## [RAW DATA]
---

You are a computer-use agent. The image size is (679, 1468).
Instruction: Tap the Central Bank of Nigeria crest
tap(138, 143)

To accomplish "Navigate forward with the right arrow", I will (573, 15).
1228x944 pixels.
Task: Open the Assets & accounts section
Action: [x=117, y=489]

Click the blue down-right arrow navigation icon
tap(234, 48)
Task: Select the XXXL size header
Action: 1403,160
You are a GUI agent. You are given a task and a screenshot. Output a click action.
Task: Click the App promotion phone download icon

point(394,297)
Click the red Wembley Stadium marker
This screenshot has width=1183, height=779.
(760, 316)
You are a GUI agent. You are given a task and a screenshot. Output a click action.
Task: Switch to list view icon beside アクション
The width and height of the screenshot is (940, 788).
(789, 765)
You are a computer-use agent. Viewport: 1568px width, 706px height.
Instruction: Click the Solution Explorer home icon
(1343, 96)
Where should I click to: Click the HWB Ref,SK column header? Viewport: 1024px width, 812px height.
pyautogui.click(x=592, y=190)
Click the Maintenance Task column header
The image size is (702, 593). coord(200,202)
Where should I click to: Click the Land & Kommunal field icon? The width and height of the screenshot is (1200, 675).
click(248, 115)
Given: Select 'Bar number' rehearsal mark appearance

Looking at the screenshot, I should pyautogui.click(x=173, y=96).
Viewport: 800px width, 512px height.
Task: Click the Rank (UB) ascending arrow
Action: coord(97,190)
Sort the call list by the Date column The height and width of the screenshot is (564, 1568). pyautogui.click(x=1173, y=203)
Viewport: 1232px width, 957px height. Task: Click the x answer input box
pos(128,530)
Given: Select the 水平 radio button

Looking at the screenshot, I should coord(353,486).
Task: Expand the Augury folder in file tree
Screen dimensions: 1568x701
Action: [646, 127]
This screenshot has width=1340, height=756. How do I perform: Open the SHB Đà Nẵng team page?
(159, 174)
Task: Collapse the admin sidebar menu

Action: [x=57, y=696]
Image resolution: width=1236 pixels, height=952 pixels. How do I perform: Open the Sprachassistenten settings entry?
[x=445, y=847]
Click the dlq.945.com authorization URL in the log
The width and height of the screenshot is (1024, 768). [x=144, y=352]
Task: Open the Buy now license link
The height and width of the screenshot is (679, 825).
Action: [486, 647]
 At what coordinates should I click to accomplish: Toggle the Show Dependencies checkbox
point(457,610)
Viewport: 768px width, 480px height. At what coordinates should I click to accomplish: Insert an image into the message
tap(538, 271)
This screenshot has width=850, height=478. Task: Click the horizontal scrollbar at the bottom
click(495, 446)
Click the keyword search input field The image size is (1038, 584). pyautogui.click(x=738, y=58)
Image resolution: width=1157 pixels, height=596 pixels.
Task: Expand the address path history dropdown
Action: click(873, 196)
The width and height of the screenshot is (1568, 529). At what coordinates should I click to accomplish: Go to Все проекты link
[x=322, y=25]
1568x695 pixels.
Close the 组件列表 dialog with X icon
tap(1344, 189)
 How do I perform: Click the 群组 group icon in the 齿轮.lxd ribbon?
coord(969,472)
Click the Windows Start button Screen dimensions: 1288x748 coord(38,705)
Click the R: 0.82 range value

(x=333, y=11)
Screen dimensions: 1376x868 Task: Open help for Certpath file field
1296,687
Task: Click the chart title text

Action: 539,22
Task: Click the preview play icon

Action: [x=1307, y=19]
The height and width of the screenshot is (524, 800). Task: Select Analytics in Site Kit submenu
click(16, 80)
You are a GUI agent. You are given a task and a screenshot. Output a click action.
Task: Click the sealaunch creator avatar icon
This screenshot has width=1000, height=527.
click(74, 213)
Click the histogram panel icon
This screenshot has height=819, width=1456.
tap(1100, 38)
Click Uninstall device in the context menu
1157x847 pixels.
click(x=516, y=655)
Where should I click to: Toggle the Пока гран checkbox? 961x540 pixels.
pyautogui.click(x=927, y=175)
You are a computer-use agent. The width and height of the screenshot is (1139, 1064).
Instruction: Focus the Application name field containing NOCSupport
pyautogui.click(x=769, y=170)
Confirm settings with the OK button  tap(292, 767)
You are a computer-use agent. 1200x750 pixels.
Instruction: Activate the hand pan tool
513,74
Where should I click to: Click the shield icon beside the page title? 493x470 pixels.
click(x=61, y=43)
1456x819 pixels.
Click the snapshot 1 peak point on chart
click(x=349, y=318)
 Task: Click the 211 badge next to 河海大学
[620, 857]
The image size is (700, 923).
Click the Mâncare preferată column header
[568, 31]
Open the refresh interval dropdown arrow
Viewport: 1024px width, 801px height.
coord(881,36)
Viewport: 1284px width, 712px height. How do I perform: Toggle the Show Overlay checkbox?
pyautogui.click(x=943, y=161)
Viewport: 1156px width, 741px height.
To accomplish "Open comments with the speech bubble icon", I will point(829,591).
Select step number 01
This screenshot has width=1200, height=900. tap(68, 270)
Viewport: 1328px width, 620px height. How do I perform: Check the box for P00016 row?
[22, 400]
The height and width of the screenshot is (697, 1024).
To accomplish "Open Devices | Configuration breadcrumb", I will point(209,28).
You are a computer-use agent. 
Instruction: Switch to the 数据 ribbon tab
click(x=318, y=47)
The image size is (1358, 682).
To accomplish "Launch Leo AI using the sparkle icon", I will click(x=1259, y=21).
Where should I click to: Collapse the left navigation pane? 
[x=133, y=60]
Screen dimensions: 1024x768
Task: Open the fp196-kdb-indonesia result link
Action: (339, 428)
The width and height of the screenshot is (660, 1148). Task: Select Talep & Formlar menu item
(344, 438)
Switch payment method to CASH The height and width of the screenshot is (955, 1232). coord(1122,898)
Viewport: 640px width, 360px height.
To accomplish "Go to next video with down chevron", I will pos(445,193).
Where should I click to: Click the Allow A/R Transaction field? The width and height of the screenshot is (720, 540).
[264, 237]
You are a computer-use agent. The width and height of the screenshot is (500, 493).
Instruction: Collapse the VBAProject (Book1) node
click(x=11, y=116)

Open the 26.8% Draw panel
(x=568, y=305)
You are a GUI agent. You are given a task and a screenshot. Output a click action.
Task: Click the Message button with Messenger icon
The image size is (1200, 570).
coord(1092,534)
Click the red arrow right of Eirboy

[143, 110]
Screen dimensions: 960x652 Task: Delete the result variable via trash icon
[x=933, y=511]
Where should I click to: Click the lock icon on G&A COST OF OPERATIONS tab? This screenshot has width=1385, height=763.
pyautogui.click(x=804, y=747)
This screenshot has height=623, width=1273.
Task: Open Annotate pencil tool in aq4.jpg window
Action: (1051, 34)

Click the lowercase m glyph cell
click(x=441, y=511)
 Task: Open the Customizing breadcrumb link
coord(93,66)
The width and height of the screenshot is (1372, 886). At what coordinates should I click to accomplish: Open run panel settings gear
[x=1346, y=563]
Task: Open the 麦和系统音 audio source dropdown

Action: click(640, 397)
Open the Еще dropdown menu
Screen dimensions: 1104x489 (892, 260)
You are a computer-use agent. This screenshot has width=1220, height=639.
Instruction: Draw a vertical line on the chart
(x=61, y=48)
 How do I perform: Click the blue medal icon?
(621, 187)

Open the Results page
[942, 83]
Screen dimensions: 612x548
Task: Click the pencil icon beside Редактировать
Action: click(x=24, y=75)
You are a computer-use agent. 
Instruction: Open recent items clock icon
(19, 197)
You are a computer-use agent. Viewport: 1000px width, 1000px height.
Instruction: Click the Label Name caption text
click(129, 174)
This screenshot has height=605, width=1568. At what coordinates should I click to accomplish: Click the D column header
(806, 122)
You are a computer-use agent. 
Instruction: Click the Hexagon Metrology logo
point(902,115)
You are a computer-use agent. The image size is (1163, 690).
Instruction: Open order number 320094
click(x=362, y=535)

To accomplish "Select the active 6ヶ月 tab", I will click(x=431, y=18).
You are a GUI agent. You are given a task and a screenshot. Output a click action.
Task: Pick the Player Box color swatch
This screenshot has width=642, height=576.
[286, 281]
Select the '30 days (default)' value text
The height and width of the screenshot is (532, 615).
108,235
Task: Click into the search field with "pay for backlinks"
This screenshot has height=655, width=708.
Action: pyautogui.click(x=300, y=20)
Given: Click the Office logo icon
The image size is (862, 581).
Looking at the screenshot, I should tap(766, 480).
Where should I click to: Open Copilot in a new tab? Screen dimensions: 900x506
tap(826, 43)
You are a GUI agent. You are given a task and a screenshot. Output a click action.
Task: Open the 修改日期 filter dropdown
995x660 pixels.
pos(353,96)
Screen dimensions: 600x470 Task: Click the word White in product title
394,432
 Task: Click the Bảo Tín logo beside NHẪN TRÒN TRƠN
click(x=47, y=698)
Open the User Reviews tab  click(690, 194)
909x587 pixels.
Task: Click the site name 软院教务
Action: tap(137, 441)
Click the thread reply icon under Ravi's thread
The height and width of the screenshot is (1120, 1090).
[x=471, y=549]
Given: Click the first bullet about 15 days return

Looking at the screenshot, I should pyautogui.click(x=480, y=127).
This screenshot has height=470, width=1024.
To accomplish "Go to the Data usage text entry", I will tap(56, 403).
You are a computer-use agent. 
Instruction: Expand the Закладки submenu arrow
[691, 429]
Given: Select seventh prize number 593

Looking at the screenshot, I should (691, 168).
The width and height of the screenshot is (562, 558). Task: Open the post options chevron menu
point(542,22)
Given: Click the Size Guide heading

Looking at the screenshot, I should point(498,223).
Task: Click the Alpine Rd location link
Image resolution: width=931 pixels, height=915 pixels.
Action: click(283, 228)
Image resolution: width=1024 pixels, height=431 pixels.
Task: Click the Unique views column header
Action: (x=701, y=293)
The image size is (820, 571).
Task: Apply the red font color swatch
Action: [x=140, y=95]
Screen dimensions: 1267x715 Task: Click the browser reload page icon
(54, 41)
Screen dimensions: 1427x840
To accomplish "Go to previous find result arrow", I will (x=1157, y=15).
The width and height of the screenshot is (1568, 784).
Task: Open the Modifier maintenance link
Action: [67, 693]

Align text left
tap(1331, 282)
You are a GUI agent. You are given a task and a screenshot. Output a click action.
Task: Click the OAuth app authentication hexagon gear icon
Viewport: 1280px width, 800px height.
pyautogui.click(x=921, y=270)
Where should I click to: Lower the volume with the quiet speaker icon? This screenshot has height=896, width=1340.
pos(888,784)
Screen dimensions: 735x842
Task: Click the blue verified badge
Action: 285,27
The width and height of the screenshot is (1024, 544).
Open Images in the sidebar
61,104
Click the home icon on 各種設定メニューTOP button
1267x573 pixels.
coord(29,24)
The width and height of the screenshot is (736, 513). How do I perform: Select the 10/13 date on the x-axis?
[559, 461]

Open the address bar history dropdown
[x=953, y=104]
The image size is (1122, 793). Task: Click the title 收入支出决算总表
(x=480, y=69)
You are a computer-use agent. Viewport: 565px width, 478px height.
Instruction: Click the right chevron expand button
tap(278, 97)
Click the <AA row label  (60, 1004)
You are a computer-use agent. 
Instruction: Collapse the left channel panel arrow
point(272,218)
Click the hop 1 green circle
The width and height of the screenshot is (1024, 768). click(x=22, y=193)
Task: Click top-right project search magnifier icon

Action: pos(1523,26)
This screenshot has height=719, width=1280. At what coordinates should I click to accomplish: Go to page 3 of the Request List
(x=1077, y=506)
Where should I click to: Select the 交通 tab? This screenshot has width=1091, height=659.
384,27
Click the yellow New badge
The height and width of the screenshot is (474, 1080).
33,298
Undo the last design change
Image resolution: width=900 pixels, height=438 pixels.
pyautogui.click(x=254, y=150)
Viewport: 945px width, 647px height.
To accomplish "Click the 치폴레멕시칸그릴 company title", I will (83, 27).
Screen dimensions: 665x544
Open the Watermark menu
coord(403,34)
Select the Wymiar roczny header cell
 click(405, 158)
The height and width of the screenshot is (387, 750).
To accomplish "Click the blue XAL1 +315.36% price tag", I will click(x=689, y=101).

---

## [PROBLEM TO SOLVE]
Look above for the line holding "Instruction: Open order number 320094", then set down exactly that line and every line after it up to and including the line holding "This screenshot has height=470, width=1024.", with nothing else.

## [EXERCISE ANSWER]
Instruction: Open order number 320094
click(x=362, y=535)

To accomplish "Select the active 6ヶ月 tab", I will click(x=431, y=18).
You are a GUI agent. You are given a task and a screenshot. Output a click action.
Task: Pick the Player Box color swatch
This screenshot has width=642, height=576.
[286, 281]
Select the '30 days (default)' value text
The height and width of the screenshot is (532, 615).
108,235
Task: Click into the search field with "pay for backlinks"
This screenshot has height=655, width=708.
Action: pyautogui.click(x=300, y=20)
Given: Click the Office logo icon
The image size is (862, 581).
Looking at the screenshot, I should tap(766, 480).
Where should I click to: Open Copilot in a new tab? Screen dimensions: 900x506
tap(826, 43)
You are a GUI agent. You are given a task and a screenshot. Output a click action.
Task: Open the 修改日期 filter dropdown
995x660 pixels.
pos(353,96)
Screen dimensions: 600x470 Task: Click the word White in product title
394,432
 Task: Click the Bảo Tín logo beside NHẪN TRÒN TRƠN
click(x=47, y=698)
Open the User Reviews tab  click(690, 194)
909x587 pixels.
Task: Click the site name 软院教务
Action: tap(137, 441)
Click the thread reply icon under Ravi's thread
The height and width of the screenshot is (1120, 1090).
[x=471, y=549]
Given: Click the first bullet about 15 days return

Looking at the screenshot, I should pyautogui.click(x=480, y=127).
This screenshot has height=470, width=1024.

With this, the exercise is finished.